QUESTIONS:
1) Do these statements agree with the article about Braid and the Texas abortion law? Answer yes or no for each and quote the deciding words. (a) Braid began his residency at a San Antonio hospital. (b) Under the new law, Braid can be sued for no more than $10,000. (c) Seago said the law gives people four years to sue violators.
2) According to the article about Braid and the Texas abortion law:
(a) How many teenagers did Braid see die from illegal abortions?
(b) What share of the clinic's abortion services did the law shut down?
(c) Which newspaper quoted Seago?

Segment Start: SUPPLIED PASSAGE

Braid operates abortion clinics in Texas and is represented by the Center for Reproductive Rights in an ongoing federal lawsuit to stop S.B. 8. He started his career with an obstetrics and gynecology residency at a San Antonio hospital on July 1, 1972.

He explained that beforethe U.S. Supreme Court's ruling in Roe v. Wade, he saw three teenagers die from illegal abortions. He stated that he is resisting the new Texas law because he doesn’t want to return to that era.

“It [the law] shut down about 80 percent of the abortion services we provide," he noted. "Anyone who suspects I have violated the new law can sue me for at least $10,000. They could also sue anybody who helps a person obtain an abortion past the new limit, including, apparently, the driver who brings a patient to my clinic. For me, it is 1972 all over again."

Since Sept. 1, he said, “most of our patients have been too far along in their pregnancies to qualify for abortion care.”

“I tell them that we can offer services only if we cannot see the presence of cardiac activity on an ultrasound, which usually occurs at about six weeks, before most people know they are pregnant. The tension is unbearable as they lie there, waiting to hear their fate,” Braid continued.

“I have daughters, granddaughters and nieces. I believe abortion is an essential part of health care. I have spent the past 50 years treating and helping patients. I can’t just sit back and watch us return to 1972,” he added.

John Seago, legislative director for Texas Right to Life, a pro-life group that supports the new law, told The Wall Street Journal that the organization is looking into whether Braid's claims are anything more than a "legal stunt." He said that the new law provides a four-year statute of limitations for people to sue violators. 

“It definitely seems like a legal stunt and we are looking into whether it is more than that,” Seago was quoted as saying.

Segment End: SUPPLIED PASSAGE
Segment Start: DATA TO EXAMINE

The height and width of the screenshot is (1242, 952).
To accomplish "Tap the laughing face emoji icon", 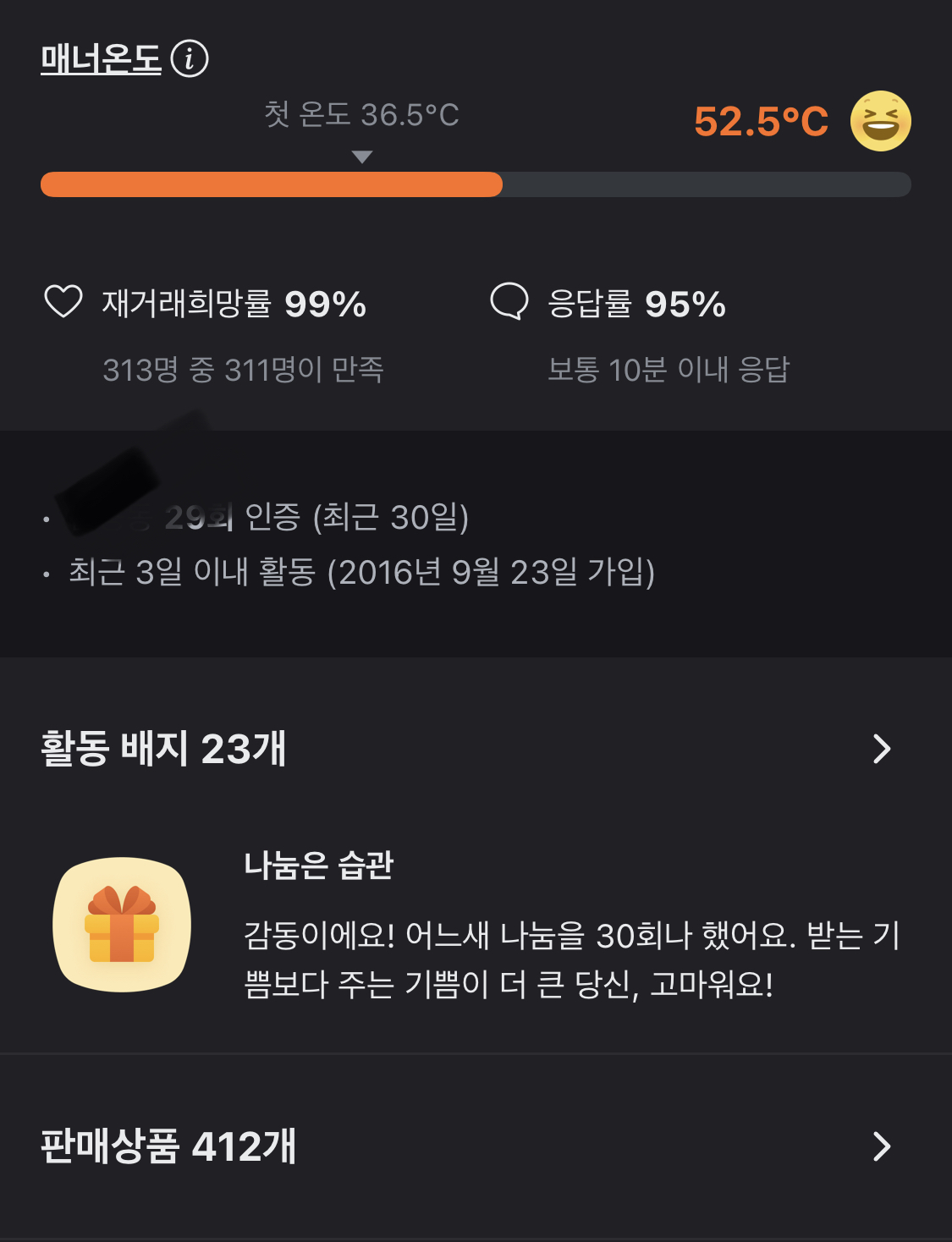I will click(x=880, y=121).
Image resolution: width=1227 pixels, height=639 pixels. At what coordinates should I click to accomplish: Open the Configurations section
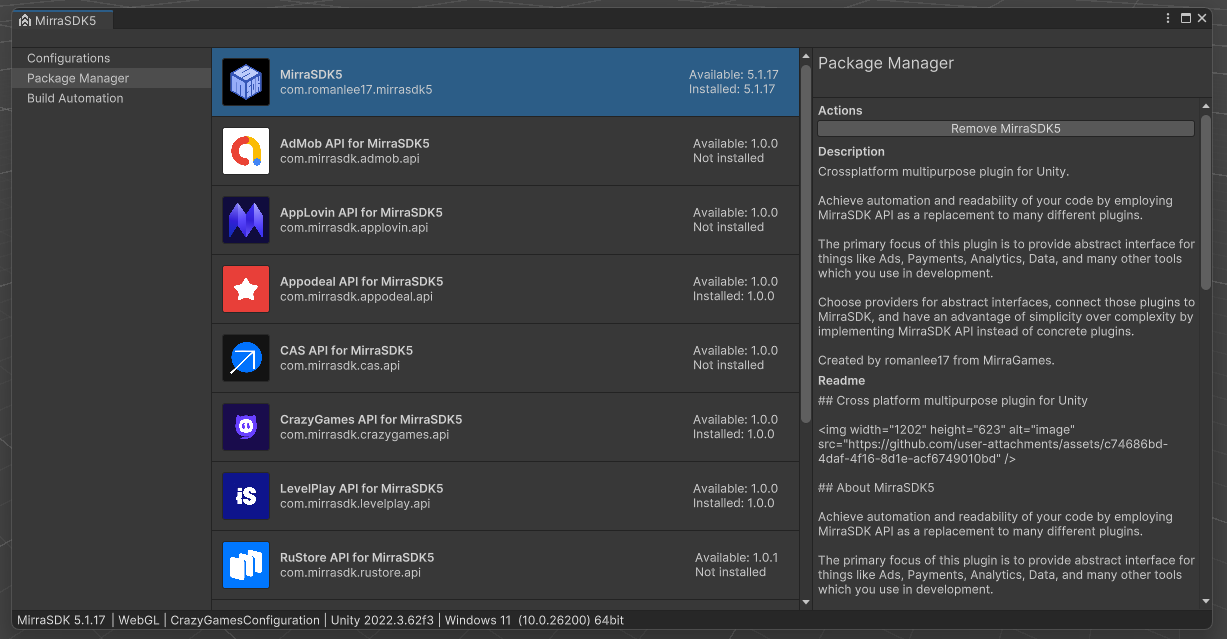pos(70,58)
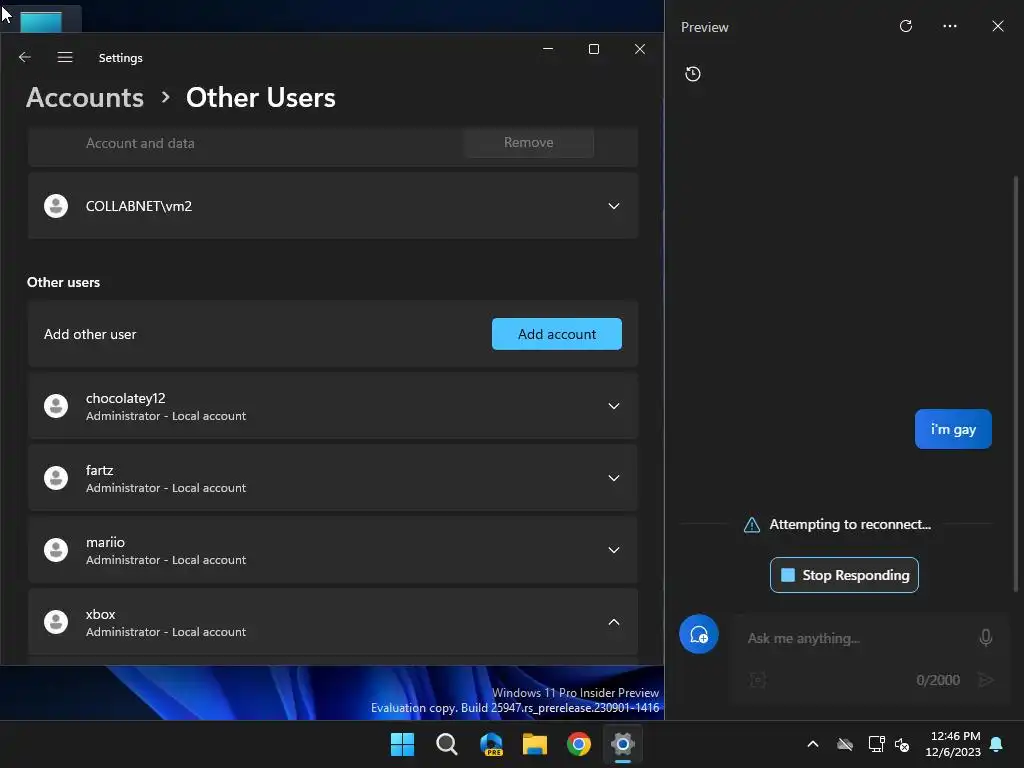Launch File Explorer from taskbar

point(535,744)
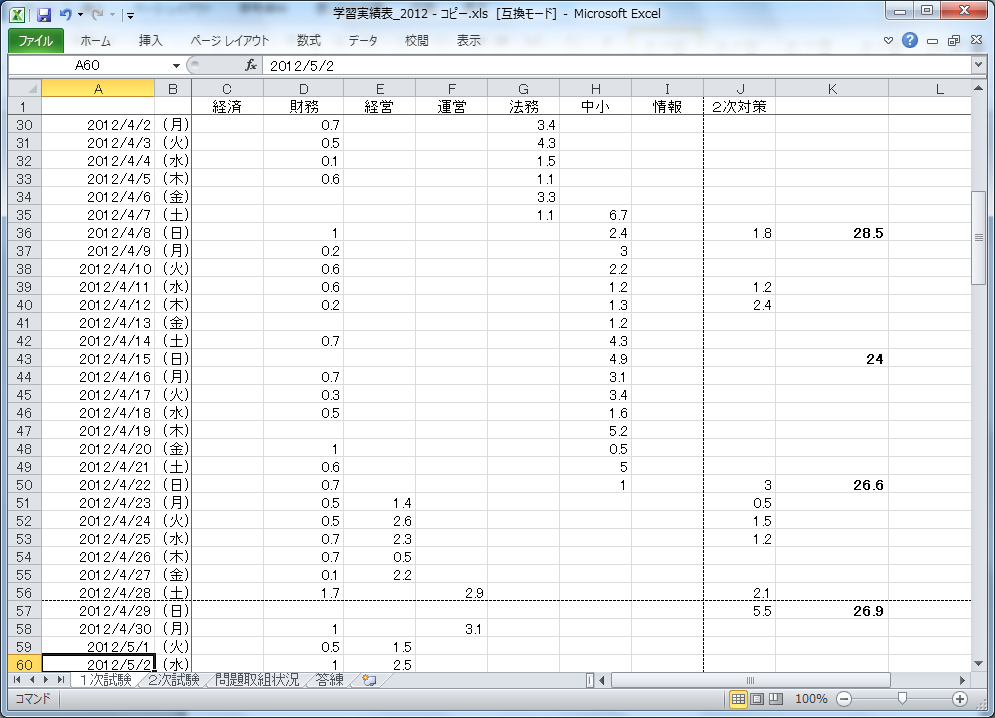Insert a new worksheet with tab icon
The image size is (995, 718).
[370, 680]
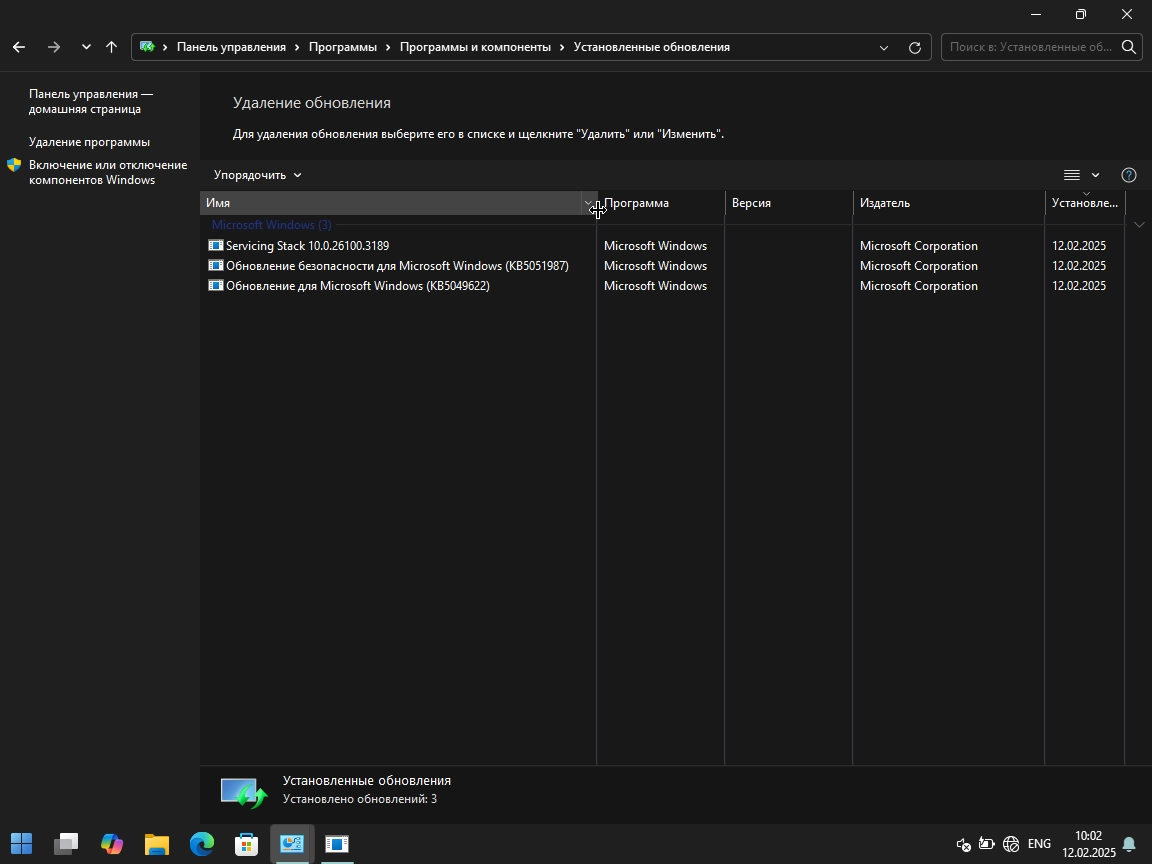The height and width of the screenshot is (864, 1152).
Task: Collapse the Microsoft Windows group
Action: click(1139, 225)

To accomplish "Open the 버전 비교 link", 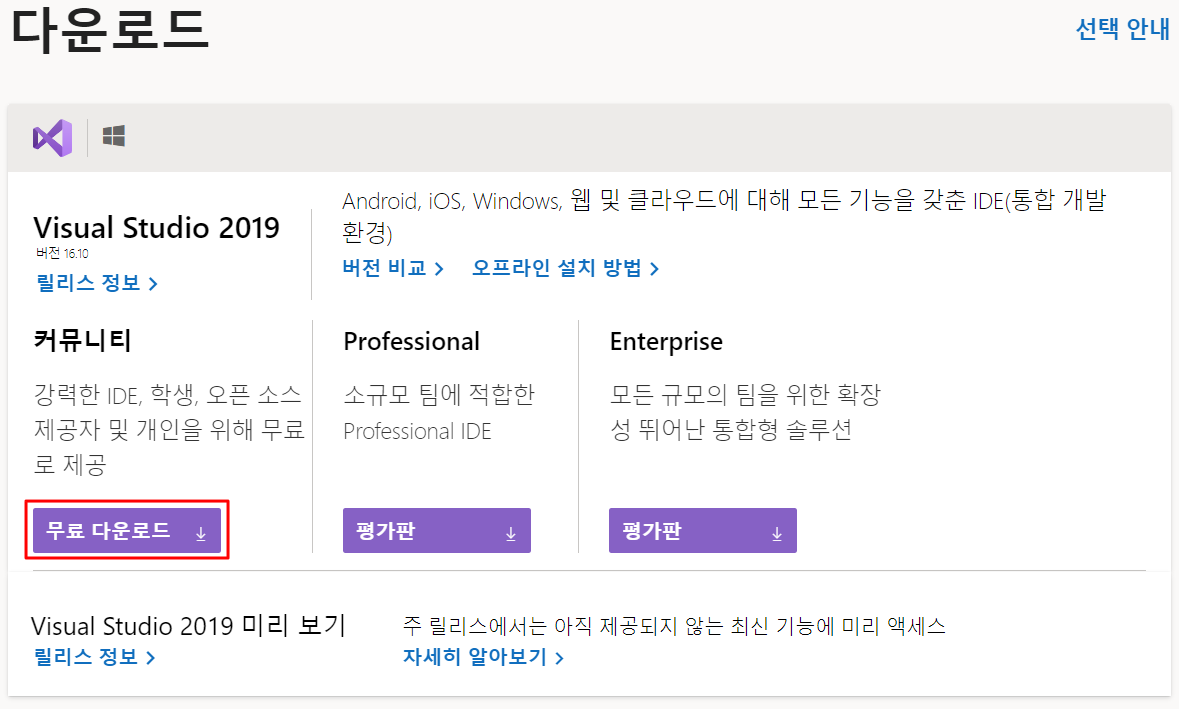I will [384, 268].
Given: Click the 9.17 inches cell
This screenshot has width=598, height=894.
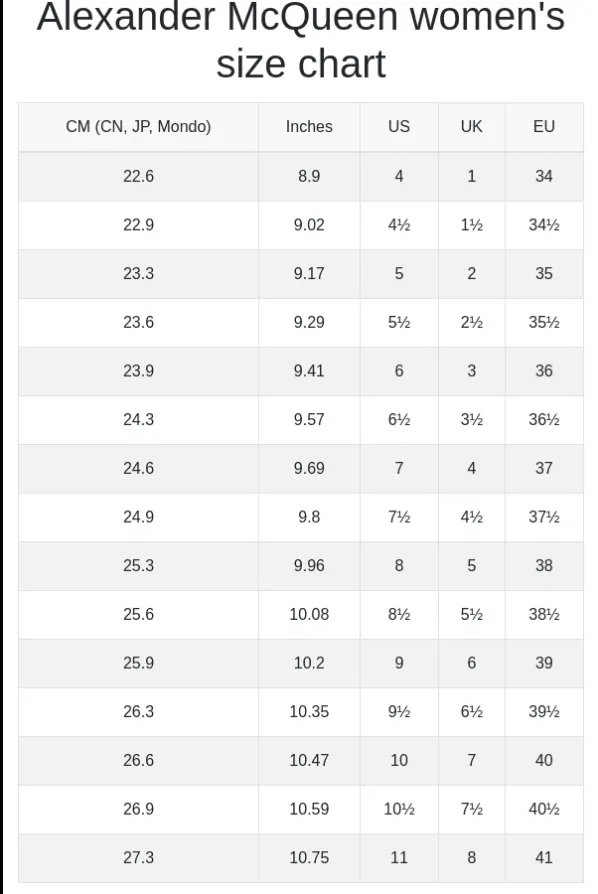Looking at the screenshot, I should (309, 274).
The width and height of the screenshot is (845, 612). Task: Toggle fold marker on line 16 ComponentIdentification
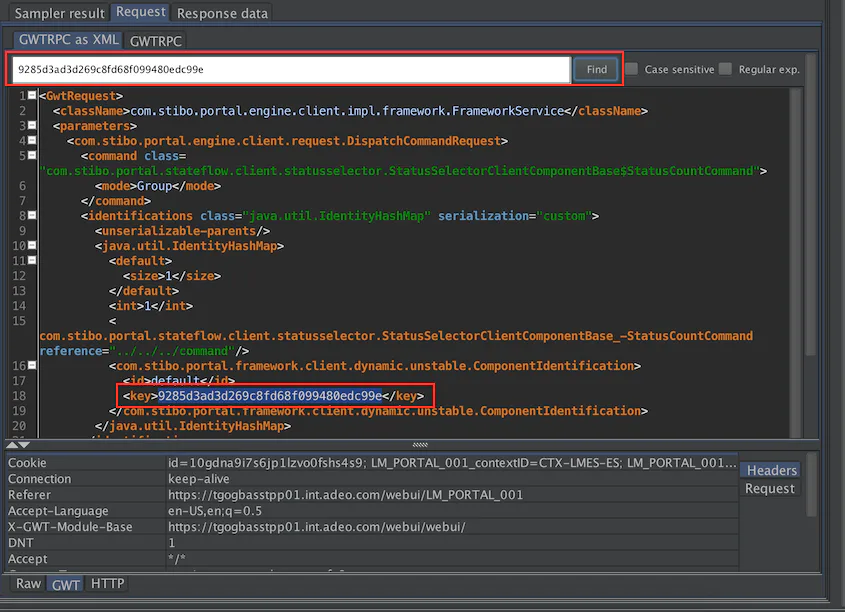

Segment End: DATA TO EXAMINE

RESULTS FOR EACH TASK:
1)
(a) Yes: "He started his career with an obstetrics and gynecology residency at a San Antonio hospital on July 1, 1972."
(b) No: "Anyone who suspects I have violated the new law can sue me for at least $10,000."
(c) Yes: "He said that the new law provides a four-year statute of limitations for people to sue violators."

2)
(a) Three
(b) About 80 percent
(c) The Wall Street Journal